D’Avrigny aborda l’ecclésiastique.
«Monsieur, lui dit-il, seriez-vous disposé à rendre un grand service à un malheureux père qui vient de perdre sa fille, à M. le procureur du roi Villefort?
– Ah! monsieur, répondit le prêtre avec un accent italien des plus prononcés, oui, je sais, la mort est dans sa maison.
– Alors, je n’ai point à vous apprendre quel genre de service il ose attendre de vous.
– J’allais aller m’offrir, monsieur, dit le prêtre; c’est notre mission d’aller au-devant de nos devoirs.
– C’est une jeune fille.
– Oui, je sais cela, je l’ai appris des domestiques que j’ai vus fuyant la maison. J’ai su qu’elle s’appelait Valentine; et j’ai déjà prié pour elle.
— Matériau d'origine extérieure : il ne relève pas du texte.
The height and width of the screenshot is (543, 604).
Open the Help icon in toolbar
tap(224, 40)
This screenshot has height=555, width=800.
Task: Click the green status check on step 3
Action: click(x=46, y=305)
– Merci, merci, monsieur, dit d’Avrigny, et puisque vous avez déjà commencé d’exercer votre saint ministère, daignez le continuer. Venez vous asseoir près de la morte, et toute une famille plongée dans le deuil vous sera bien reconnaissante.
– J’y vais, monsieur, répondit l’abbé, et j’ose dire que jamais prières ne seront plus ardentes que les miennes.»
D’Avrigny prit l’abbé par la main, et sans rencontrer Villefort, enfermé dans son cabinet, il le conduisit jusqu’à la chambre de Valentine, dont les ensevelisseurs devaient s’emparer seulement la nuit suivante.
En entrant dans la chambre, le regard de Noirtier avait rencontré celui de l’abbé, et sans doute il crut y lire quelque chose de particulier, car il ne le quitta plus.
D’Avrigny recommanda au prêtre non seulement la morte, mais le vivant, et le prêtre promit à d’Avrigny de donner ses prières à Valentine et ses soins à Noirtier.
L’abbé s’y engagea solennellement, et, sans doute pour n’être pas dérangé dans ses prières, et pour que Noirtier ne fût pas dérangé dans sa douleur, il alla, dès que M. d’Avrigny eut quitté la chambre, fermer non seulement les verrous de la porte par laquelle le docteur venait de sortir, mais encore les verrous de celle qui conduisait chez Mme de Villefort.
CIV. La signature Danglars
Le jour du lendemain se leva triste et nuageux.